▸ What is required:
Set each line of the data down exactly, please.

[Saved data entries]
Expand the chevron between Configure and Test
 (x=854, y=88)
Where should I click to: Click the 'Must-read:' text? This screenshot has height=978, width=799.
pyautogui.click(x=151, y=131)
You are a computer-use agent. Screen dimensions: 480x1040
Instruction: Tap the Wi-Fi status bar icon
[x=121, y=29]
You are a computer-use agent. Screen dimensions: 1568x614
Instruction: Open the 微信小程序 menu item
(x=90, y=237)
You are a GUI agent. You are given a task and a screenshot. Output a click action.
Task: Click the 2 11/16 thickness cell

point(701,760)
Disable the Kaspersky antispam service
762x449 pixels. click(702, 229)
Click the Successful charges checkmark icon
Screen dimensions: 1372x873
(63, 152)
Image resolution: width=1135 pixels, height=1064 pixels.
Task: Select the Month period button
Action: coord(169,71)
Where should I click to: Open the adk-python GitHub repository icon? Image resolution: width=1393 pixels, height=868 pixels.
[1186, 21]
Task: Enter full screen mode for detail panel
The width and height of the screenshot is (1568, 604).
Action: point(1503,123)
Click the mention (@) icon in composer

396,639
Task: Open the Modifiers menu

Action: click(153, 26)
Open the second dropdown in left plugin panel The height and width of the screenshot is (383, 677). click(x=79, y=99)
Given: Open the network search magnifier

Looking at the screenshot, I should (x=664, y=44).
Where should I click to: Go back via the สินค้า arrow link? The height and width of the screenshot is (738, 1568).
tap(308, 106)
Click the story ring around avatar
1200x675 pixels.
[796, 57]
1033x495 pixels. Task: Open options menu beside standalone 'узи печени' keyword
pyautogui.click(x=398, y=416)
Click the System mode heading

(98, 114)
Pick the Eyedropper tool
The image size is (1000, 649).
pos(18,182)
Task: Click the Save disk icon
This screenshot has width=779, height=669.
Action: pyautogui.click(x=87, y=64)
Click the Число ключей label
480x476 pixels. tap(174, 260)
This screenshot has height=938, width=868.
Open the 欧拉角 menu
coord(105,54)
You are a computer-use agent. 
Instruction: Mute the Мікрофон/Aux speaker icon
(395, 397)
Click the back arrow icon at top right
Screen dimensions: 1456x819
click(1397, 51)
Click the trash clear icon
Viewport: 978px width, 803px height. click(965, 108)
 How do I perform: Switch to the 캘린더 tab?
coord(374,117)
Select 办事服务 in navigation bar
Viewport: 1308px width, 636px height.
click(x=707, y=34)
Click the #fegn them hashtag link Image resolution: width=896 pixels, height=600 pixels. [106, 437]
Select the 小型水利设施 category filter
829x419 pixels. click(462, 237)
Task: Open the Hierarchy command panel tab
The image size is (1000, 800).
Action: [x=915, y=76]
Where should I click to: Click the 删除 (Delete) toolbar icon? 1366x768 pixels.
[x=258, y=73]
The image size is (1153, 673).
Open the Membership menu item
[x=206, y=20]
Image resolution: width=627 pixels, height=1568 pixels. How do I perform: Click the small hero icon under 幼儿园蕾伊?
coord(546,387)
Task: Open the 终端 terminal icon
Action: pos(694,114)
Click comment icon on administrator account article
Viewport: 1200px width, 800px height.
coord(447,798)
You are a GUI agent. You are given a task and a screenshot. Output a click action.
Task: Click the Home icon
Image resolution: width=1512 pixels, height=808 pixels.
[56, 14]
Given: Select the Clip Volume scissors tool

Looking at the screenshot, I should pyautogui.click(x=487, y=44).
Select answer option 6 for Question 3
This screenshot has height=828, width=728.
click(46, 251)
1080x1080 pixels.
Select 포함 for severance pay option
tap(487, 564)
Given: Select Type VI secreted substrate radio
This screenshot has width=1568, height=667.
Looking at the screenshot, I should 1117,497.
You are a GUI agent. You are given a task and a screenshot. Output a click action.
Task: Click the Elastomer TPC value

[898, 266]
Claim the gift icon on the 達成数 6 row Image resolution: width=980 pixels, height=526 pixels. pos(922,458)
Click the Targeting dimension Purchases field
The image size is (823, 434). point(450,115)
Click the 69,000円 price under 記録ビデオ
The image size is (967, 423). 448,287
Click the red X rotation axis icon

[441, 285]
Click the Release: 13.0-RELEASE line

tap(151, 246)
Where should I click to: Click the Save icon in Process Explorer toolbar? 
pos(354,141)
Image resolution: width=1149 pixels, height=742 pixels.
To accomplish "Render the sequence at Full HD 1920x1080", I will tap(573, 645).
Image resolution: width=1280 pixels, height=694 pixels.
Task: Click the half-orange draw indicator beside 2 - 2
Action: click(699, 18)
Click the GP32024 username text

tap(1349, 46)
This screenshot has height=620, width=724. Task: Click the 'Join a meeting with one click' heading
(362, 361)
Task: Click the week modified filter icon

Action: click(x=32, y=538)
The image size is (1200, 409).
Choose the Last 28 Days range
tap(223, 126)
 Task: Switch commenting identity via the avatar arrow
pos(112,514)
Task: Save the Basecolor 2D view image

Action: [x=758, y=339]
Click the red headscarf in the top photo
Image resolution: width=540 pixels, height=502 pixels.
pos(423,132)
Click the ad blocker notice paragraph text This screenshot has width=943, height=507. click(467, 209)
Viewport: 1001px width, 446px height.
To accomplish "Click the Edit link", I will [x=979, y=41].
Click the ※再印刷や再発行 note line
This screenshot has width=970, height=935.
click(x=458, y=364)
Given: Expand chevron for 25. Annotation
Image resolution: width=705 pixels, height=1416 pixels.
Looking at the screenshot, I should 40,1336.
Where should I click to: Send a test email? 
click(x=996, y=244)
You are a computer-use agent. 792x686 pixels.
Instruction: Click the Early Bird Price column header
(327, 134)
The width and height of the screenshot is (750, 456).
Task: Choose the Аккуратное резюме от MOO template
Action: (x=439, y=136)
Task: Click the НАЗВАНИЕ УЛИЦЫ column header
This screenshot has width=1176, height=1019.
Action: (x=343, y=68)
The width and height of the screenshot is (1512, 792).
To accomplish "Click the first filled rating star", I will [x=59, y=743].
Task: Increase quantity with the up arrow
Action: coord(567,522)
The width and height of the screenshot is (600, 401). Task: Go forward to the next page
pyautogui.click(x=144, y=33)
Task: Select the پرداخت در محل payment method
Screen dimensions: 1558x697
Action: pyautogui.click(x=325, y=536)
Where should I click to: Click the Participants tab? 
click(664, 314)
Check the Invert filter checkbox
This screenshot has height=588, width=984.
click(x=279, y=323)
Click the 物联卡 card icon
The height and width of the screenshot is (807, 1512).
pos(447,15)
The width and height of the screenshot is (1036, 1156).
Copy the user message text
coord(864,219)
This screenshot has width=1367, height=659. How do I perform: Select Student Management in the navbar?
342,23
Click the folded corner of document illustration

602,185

▸ Reply to the task:
Expand the chevron between Configure and Test
 (x=854, y=88)
Where should I click to: Click the 'Must-read:' text? This screenshot has height=978, width=799.
pyautogui.click(x=151, y=131)
You are a computer-use agent. Screen dimensions: 480x1040
Instruction: Tap the Wi-Fi status bar icon
[x=121, y=29]
You are a computer-use agent. Screen dimensions: 1568x614
Instruction: Open the 微信小程序 menu item
(x=90, y=237)
You are a GUI agent. You are given a task and a screenshot. Output a click action.
Task: Click the 2 11/16 thickness cell

point(701,760)
Disable the Kaspersky antispam service
762x449 pixels. click(702, 229)
Click the Successful charges checkmark icon
Screen dimensions: 1372x873
(63, 152)
Image resolution: width=1135 pixels, height=1064 pixels.
Task: Select the Month period button
Action: coord(169,71)
Where should I click to: Open the adk-python GitHub repository icon? Image resolution: width=1393 pixels, height=868 pixels.
[1186, 21]
Task: Enter full screen mode for detail panel
The width and height of the screenshot is (1568, 604).
Action: point(1503,123)
Click the mention (@) icon in composer

396,639
Task: Open the Modifiers menu

Action: click(153, 26)
Open the second dropdown in left plugin panel The height and width of the screenshot is (383, 677). click(x=79, y=99)
Given: Open the network search magnifier

Looking at the screenshot, I should (x=664, y=44).
Where should I click to: Go back via the สินค้า arrow link? The height and width of the screenshot is (738, 1568).
tap(308, 106)
Click the story ring around avatar
1200x675 pixels.
[796, 57]
1033x495 pixels. Task: Open options menu beside standalone 'узи печени' keyword
pyautogui.click(x=398, y=416)
Click the System mode heading

(98, 114)
Pick the Eyedropper tool
The image size is (1000, 649).
pos(18,182)
Task: Click the Save disk icon
This screenshot has width=779, height=669.
Action: pyautogui.click(x=87, y=64)
Click the Число ключей label
480x476 pixels. tap(174, 260)
This screenshot has height=938, width=868.
Open the 欧拉角 menu
coord(105,54)
You are a computer-use agent. 
Instruction: Mute the Мікрофон/Aux speaker icon
(395, 397)
Click the back arrow icon at top right
Screen dimensions: 1456x819
click(1397, 51)
Click the trash clear icon
Viewport: 978px width, 803px height. click(965, 108)
 How do I perform: Switch to the 캘린더 tab?
coord(374,117)
Select 办事服务 in navigation bar
Viewport: 1308px width, 636px height.
click(x=707, y=34)
Click the #fegn them hashtag link Image resolution: width=896 pixels, height=600 pixels. [106, 437]
Select the 小型水利设施 category filter
829x419 pixels. click(462, 237)
Task: Open the Hierarchy command panel tab
The image size is (1000, 800).
Action: [x=915, y=76]
Where should I click to: Click the 删除 (Delete) toolbar icon? 1366x768 pixels.
[x=258, y=73]
The image size is (1153, 673).
Open the Membership menu item
[x=206, y=20]
Image resolution: width=627 pixels, height=1568 pixels. How do I perform: Click the small hero icon under 幼儿园蕾伊?
coord(546,387)
Task: Open the 终端 terminal icon
Action: pos(694,114)
Click comment icon on administrator account article
Viewport: 1200px width, 800px height.
coord(447,798)
You are a GUI agent. You are given a task and a screenshot. Output a click action.
Task: Click the Home icon
Image resolution: width=1512 pixels, height=808 pixels.
[56, 14]
Given: Select the Clip Volume scissors tool

Looking at the screenshot, I should pyautogui.click(x=487, y=44).
Select answer option 6 for Question 3
This screenshot has height=828, width=728.
click(46, 251)
1080x1080 pixels.
Select 포함 for severance pay option
tap(487, 564)
Given: Select Type VI secreted substrate radio
This screenshot has width=1568, height=667.
Looking at the screenshot, I should 1117,497.
You are a GUI agent. You are given a task and a screenshot. Output a click action.
Task: Click the Elastomer TPC value

[898, 266]
Claim the gift icon on the 達成数 6 row Image resolution: width=980 pixels, height=526 pixels. pos(922,458)
Click the Targeting dimension Purchases field
The image size is (823, 434). point(450,115)
Click the 69,000円 price under 記録ビデオ
The image size is (967, 423). 448,287
Click the red X rotation axis icon

[441, 285]
Click the Release: 13.0-RELEASE line

tap(151, 246)
Where should I click to: Click the Save icon in Process Explorer toolbar? 
pos(354,141)
Image resolution: width=1149 pixels, height=742 pixels.
To accomplish "Render the sequence at Full HD 1920x1080", I will tap(573, 645).
Image resolution: width=1280 pixels, height=694 pixels.
Task: Click the half-orange draw indicator beside 2 - 2
Action: click(699, 18)
Click the GP32024 username text

tap(1349, 46)
This screenshot has height=620, width=724. Task: Click the 'Join a meeting with one click' heading
(362, 361)
Task: Click the week modified filter icon

Action: click(x=32, y=538)
The image size is (1200, 409).
Choose the Last 28 Days range
tap(223, 126)
 Task: Switch commenting identity via the avatar arrow
pos(112,514)
Task: Save the Basecolor 2D view image

Action: [x=758, y=339]
Click the red headscarf in the top photo
Image resolution: width=540 pixels, height=502 pixels.
pos(423,132)
Click the ad blocker notice paragraph text This screenshot has width=943, height=507. click(467, 209)
Viewport: 1001px width, 446px height.
To accomplish "Click the Edit link", I will [x=979, y=41].
Click the ※再印刷や再発行 note line
This screenshot has width=970, height=935.
click(x=458, y=364)
Given: Expand chevron for 25. Annotation
Image resolution: width=705 pixels, height=1416 pixels.
Looking at the screenshot, I should 40,1336.
Where should I click to: Send a test email? 
click(x=996, y=244)
You are a computer-use agent. 792x686 pixels.
Instruction: Click the Early Bird Price column header
(327, 134)
The width and height of the screenshot is (750, 456).
Task: Choose the Аккуратное резюме от MOO template
Action: (x=439, y=136)
Task: Click the НАЗВАНИЕ УЛИЦЫ column header
This screenshot has width=1176, height=1019.
Action: (x=343, y=68)
The width and height of the screenshot is (1512, 792).
To accomplish "Click the first filled rating star", I will [x=59, y=743].
Task: Increase quantity with the up arrow
Action: coord(567,522)
The width and height of the screenshot is (600, 401). Task: Go forward to the next page
pyautogui.click(x=144, y=33)
Task: Select the پرداخت در محل payment method
Screen dimensions: 1558x697
Action: pyautogui.click(x=325, y=536)
Where should I click to: Click the Participants tab? 
click(664, 314)
Check the Invert filter checkbox
This screenshot has height=588, width=984.
click(x=279, y=323)
Click the 物联卡 card icon
The height and width of the screenshot is (807, 1512).
pos(447,15)
The width and height of the screenshot is (1036, 1156).
Copy the user message text
coord(864,219)
This screenshot has width=1367, height=659. How do I perform: Select Student Management in the navbar?
342,23
Click the folded corner of document illustration

602,185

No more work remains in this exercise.